#### DIRECTIONS FOR THIS TASK
Reproduce each of the following items line for line, without any alteration.

───

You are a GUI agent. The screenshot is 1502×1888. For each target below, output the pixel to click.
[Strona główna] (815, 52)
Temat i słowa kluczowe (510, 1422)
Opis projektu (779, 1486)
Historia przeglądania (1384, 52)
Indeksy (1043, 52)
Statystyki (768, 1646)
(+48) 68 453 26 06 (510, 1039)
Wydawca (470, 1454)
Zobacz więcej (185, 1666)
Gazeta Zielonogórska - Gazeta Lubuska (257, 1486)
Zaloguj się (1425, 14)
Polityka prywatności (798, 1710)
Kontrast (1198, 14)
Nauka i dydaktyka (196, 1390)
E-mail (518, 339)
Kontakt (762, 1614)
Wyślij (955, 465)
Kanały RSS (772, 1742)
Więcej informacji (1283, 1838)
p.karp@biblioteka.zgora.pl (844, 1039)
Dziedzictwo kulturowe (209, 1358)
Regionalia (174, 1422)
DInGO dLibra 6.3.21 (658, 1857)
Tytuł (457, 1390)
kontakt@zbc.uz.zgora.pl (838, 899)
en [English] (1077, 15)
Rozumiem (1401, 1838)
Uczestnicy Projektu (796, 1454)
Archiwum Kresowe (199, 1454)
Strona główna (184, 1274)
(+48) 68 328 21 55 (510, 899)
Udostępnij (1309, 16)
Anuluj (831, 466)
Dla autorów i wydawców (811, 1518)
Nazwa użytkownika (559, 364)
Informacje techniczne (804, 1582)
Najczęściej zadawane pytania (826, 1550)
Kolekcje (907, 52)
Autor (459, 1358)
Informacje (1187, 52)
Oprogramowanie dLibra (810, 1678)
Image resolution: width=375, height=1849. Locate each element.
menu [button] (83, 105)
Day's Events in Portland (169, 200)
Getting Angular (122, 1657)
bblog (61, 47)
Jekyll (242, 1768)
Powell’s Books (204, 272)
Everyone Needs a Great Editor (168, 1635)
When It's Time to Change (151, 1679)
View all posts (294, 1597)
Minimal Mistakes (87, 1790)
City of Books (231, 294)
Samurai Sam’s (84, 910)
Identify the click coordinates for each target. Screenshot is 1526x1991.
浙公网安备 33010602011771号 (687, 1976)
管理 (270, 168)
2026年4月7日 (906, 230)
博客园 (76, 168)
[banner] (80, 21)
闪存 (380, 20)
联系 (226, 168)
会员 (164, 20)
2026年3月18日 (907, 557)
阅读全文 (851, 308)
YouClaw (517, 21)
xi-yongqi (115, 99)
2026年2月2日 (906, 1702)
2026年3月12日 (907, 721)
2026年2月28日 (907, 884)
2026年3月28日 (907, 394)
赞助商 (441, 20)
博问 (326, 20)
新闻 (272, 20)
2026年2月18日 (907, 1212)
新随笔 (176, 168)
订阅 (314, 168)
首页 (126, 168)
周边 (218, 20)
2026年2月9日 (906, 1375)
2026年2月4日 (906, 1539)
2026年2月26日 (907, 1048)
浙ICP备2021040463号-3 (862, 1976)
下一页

───

#### THE REPLY
You are a GUI agent. The screenshot is 1502×1888. For each target below, output the pixel to click.
[Strona główna] (815, 52)
Temat i słowa kluczowe (510, 1422)
Opis projektu (779, 1486)
Historia przeglądania (1384, 52)
Indeksy (1043, 52)
Statystyki (768, 1646)
(+48) 68 453 26 06 (510, 1039)
Wydawca (470, 1454)
Zobacz więcej (185, 1666)
Gazeta Zielonogórska - Gazeta Lubuska (257, 1486)
Zaloguj się (1425, 14)
Polityka prywatności (798, 1710)
Kontrast (1198, 14)
Nauka i dydaktyka (196, 1390)
E-mail (518, 339)
Kontakt (762, 1614)
Wyślij (955, 465)
Kanały RSS (772, 1742)
Więcej informacji (1283, 1838)
p.karp@biblioteka.zgora.pl (844, 1039)
Dziedzictwo kulturowe (209, 1358)
Regionalia (174, 1422)
DInGO dLibra 6.3.21 (658, 1857)
Tytuł (457, 1390)
kontakt@zbc.uz.zgora.pl (838, 899)
en [English] (1077, 15)
Rozumiem (1401, 1838)
Uczestnicy Projektu (796, 1454)
Archiwum Kresowe (199, 1454)
Strona główna (184, 1274)
(+48) 68 328 21 55 (510, 899)
Udostępnij (1309, 16)
Anuluj (831, 466)
Dla autorów i wydawców (811, 1518)
Nazwa użytkownika (559, 364)
Informacje techniczne (804, 1582)
Najczęściej zadawane pytania (826, 1550)
Kolekcje (907, 52)
Autor (459, 1358)
Informacje (1187, 52)
Oprogramowanie dLibra (810, 1678)
Image resolution: width=375, height=1849. Locate each element.
menu [button] (83, 105)
Day's Events in Portland (169, 200)
Getting Angular (122, 1657)
bblog (61, 47)
Jekyll (242, 1768)
Powell’s Books (204, 272)
Everyone Needs a Great Editor (168, 1635)
When It's Time to Change (151, 1679)
View all posts (294, 1597)
Minimal Mistakes (87, 1790)
City of Books (231, 294)
Samurai Sam’s (84, 910)
Identify the click coordinates for each target. Screenshot is 1526x1991.
浙公网安备 33010602011771号 (687, 1976)
管理 (270, 168)
2026年4月7日 (906, 230)
博客园 (76, 168)
[banner] (80, 21)
闪存 (380, 20)
联系 (226, 168)
会员 (164, 20)
2026年3月18日 (907, 557)
阅读全文 (851, 308)
YouClaw (517, 21)
xi-yongqi (115, 99)
2026年2月2日 (906, 1702)
2026年3月12日 (907, 721)
2026年2月28日 (907, 884)
2026年3月28日 (907, 394)
赞助商 (441, 20)
博问 (326, 20)
新闻 (272, 20)
2026年2月18日 (907, 1212)
新随笔 (176, 168)
订阅 (314, 168)
首页 (126, 168)
周边 (218, 20)
2026年2月9日 (906, 1375)
2026年2月4日 (906, 1539)
2026年2月26日 (907, 1048)
浙ICP备2021040463号-3 (862, 1976)
下一页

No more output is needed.